Una tale operazione garantisce la continuità del controllo pubblico su un`infrastruttura strategica. Ma al tempo stesso implica che la Cdp si ricompri una Snam già sua. Per fare questo la stessa Cdp dovrebbe impegnare 3 dei 4 miliardi delle sue attuali disponibilità impegnando per anni i dividendi nel rimborso del debito. D`altra parte, la Cdp non può disperdere le sue risorse se vuole davvero promuovere iniziative per aggredire il debito pubblico e sostenere il Fondo Strategico che ha l`obiettivo di favorire la crescita di selezionate imprese italiane e non di sistemare assetti proprietari altrimenti riformabili.

Sulla carta esiste un`alternativa, popolare al ministero dello Sviluppo economico ma senza ostilità nemmeno al ministero dell`Economia. Si tratta di procedere alla scissione della partecipazione Snam dall`Eni suddividendo il pacchetto azionario tra i soci della capogruppo.

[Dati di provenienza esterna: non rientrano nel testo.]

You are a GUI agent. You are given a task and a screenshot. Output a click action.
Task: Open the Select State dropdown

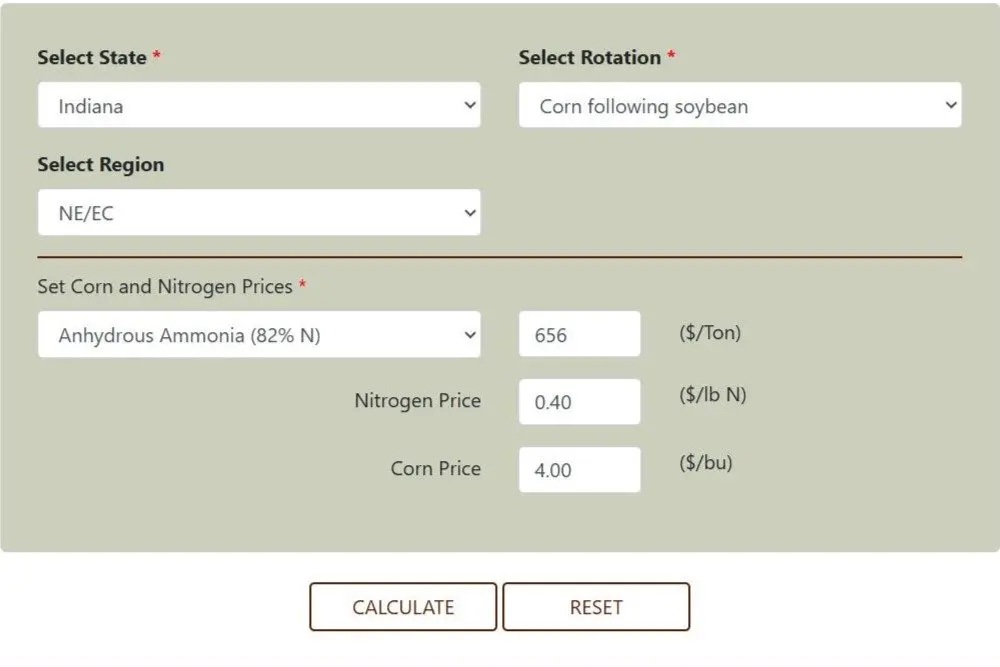coord(259,105)
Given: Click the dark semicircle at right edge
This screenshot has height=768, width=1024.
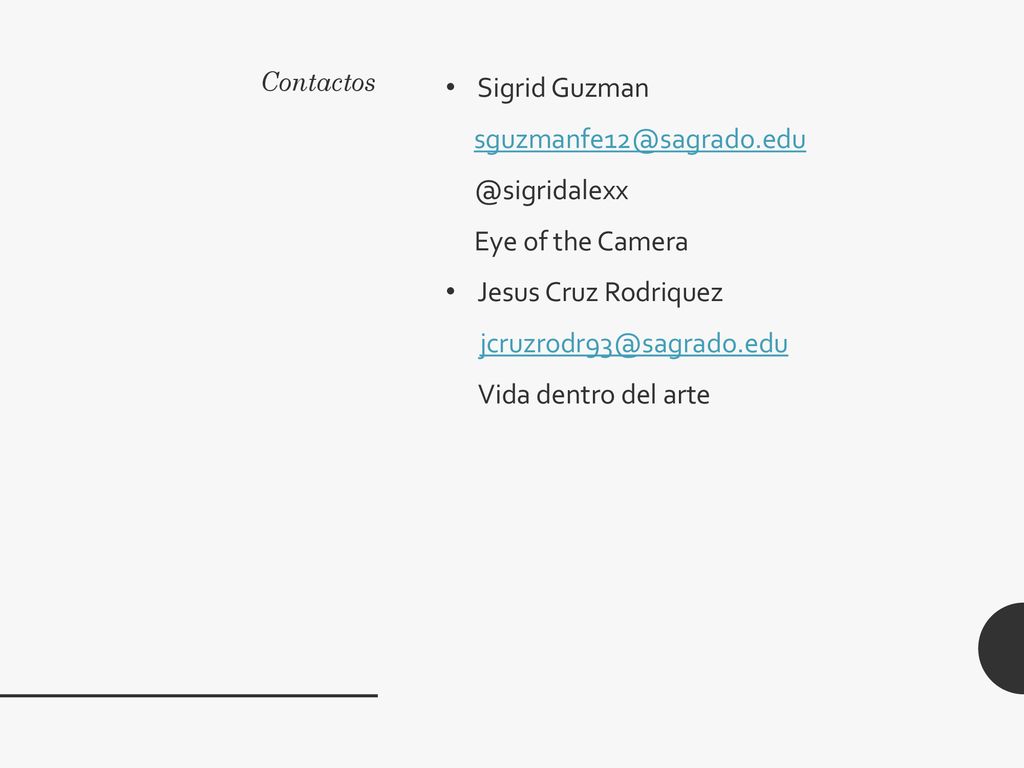Looking at the screenshot, I should pos(1002,648).
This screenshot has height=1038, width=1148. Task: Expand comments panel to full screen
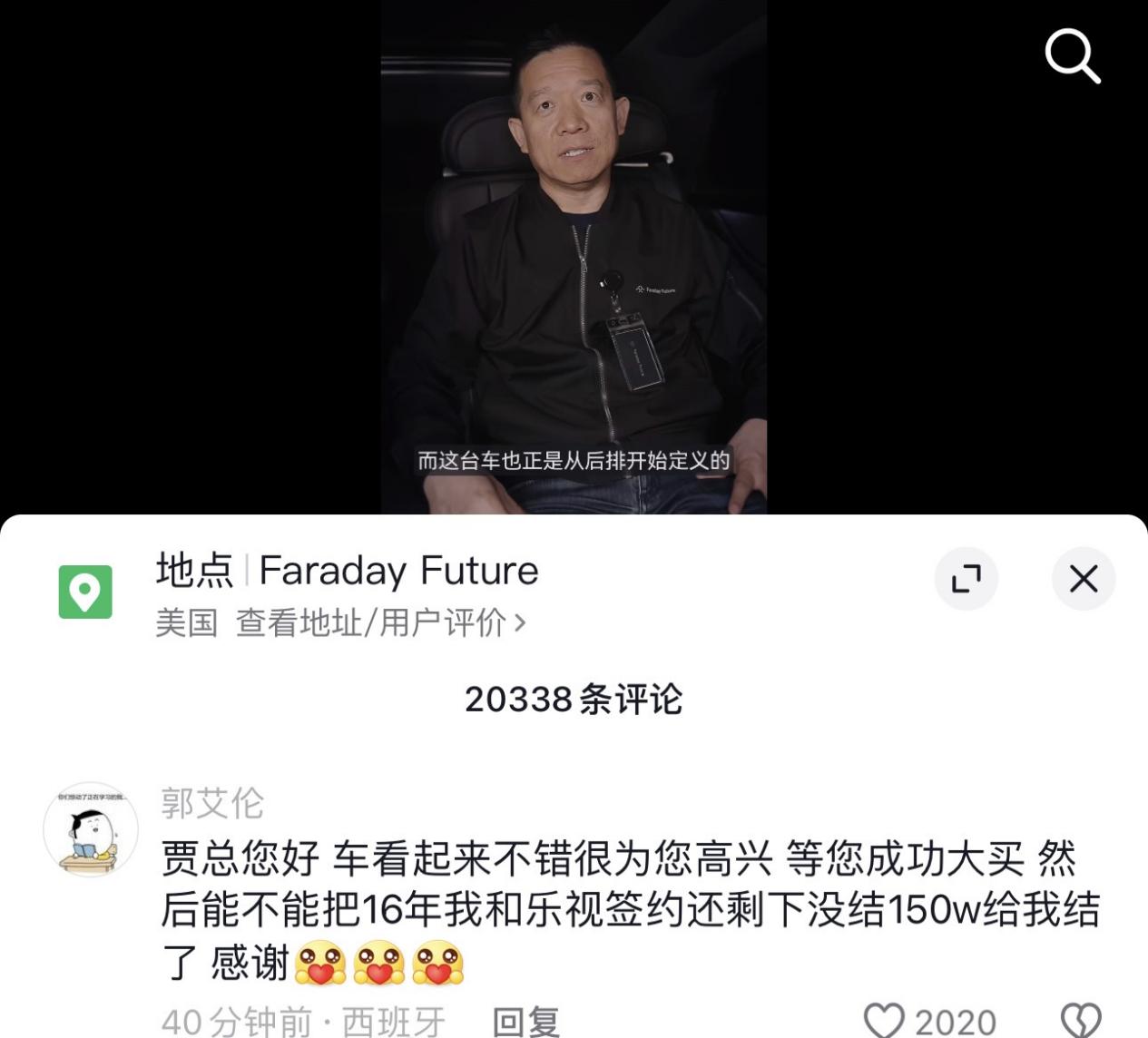(x=966, y=579)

In tal caso, considerando le molte azioni proprie che la società si è ricomprata negli anni, alla Cdp andrebbe il 18% della Snam. Per arrivare alla quota di sicurezza antiscalata del 26%, alla Cdp basterebbe meno di un terzo della somma ipotizzata nel piano Eni e pagabile in parte in natura affidando a Snam il gasdotto internazionale Tag, che l`Eni era stata costretta a vendere dall`Unione europea.

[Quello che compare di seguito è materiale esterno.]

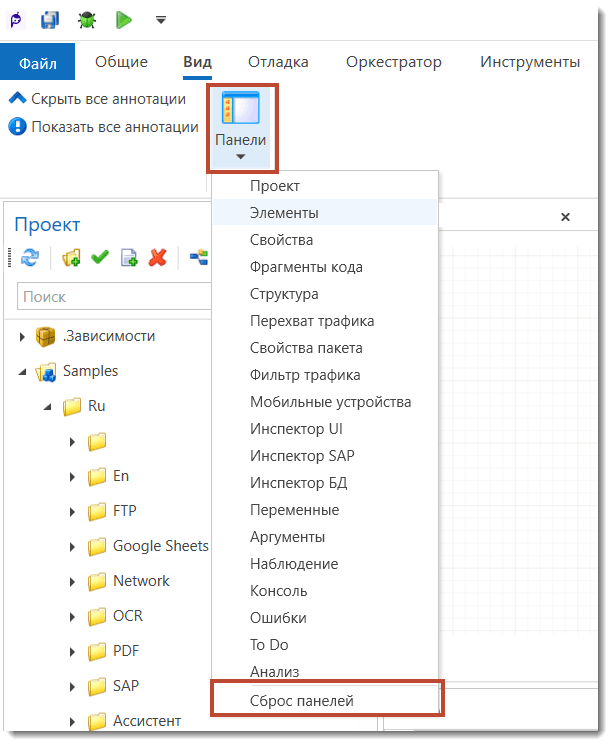Click the red X delete icon
The width and height of the screenshot is (613, 746).
tap(157, 258)
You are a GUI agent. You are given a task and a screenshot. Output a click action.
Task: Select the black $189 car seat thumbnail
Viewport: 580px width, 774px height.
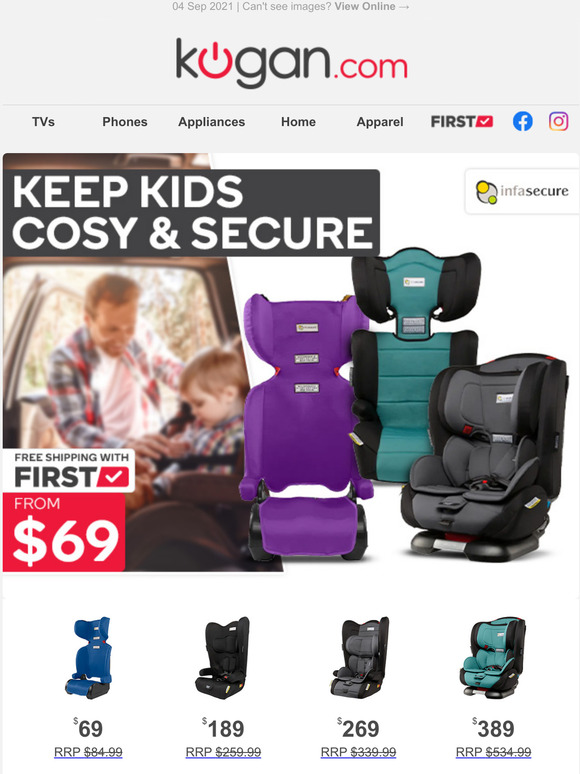click(x=223, y=658)
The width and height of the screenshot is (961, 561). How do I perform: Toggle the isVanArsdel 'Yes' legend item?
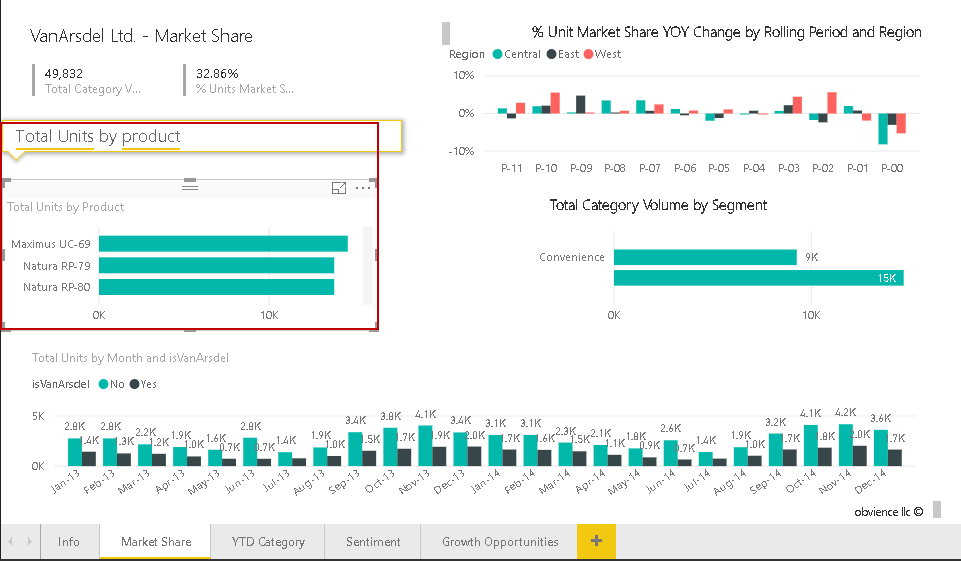[x=135, y=384]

L’aspetto che qui interessa non è quale delle due strade verrà scelta, ma il fattore comune che esse hanno: il ruolo della Cassa depositi e prestiti. Nella sostanza, tutte le opzioni considerate non solo presuppongono, ma neppure mettono in discussione, che sia Eni, sia Snam debbano essere e rimanere a controllo pubblico. Questo implica che l’operazione sarebbe a somma zero per le finanze pubbliche (fatto salvo l’eventuale valore che potrebbe emergere grazie al parziale superamento della conformazione innaturalmente conglomerata di Eni), mentre non tutto il potenziale pro-concorrenziale ne verrebbe catturato. Infatti, come ricorda Massimo, quale che sia la strada scelta, ci troveremmo nella situazione in  cui Cdp è azionista di riferimento sia di Eni, sia di Snam. Non si tratta di un inedito:

Nel 2005, presidente l`attuale sottosegretario a palazzo Chigi, Antonio Catricalà, l`Autorità di tutela della concorrenza stabilì che la Cdp non potesse controllare a un tempo l`infrastruttura e il servizio. Dove c`era Terna non poteva stare anche l`Enel, che venne infatti restituita al Tesoro.

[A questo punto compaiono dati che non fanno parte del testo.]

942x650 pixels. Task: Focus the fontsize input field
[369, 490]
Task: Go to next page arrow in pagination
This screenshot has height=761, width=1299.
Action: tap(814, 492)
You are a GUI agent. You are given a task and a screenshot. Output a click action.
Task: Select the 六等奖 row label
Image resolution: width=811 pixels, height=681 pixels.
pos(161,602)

E’ cambiato qualcosa rispetto ad allora? Il rapporto tra Eni e Snam è diverso, dal punto di vista della concorrenza, da quello che legava Enel a Terna? La risposta è, in entrambi i casi, no. Naturalmente può essere mutata la sensibilità politica, tanto a Palazzo Chigi quanto a Piazza Verdi. Ma nella sostanza ci troviamo esattamente nella stessa condizione (e, nel caso in cui essa si ripresentasse, sono certo che qualche think tank liberista attirerebbe l’attenzione dell’Antitrust sul tema). In realtà, c’è un modo per amplificare la portata della separazione proprietaria e, al tempo stesso, evitare sgradevoli rogne.

Basta fare due cose. Primo: da nessuna parte sta scritto che Snam debba restare pubblica. Le attività del gruppo sono e saranno assoggettata alla regolazione dell’Autorità per l’energia. Che un eventuale controllante non pubblico possa adottare comportamenti lesivi dell’interesse nazionale è un’ipotesi del tutto campata in aria (a meno che il malvagio non si porti via tubi e stazioni di compressione nottetempo…). In realtà gli unici che non devono mettere le mani sulle società che gestiscono infrastrutture essenziali sono coloro che hanno interessi a monte o a valle, cioè Eni e i suoi concorrenti. Per il resto, non vedo ostacolo. Quindi, Snam potrebbe essere scorporata da Eni semplicemente collocando sul mercato, attraverso una normale asta, il 52 per cento in mano all’ex monopolista (tutto assieme o a lotti). Prendendo per buoni i numeri di Massimo, questo sarebbe un terno al lotto per Eni, che da un lato deconsoliderebbe circa 11 miliardi di debito e potrebbe incassare 7 miliardi di euro dalla cessione delle quote.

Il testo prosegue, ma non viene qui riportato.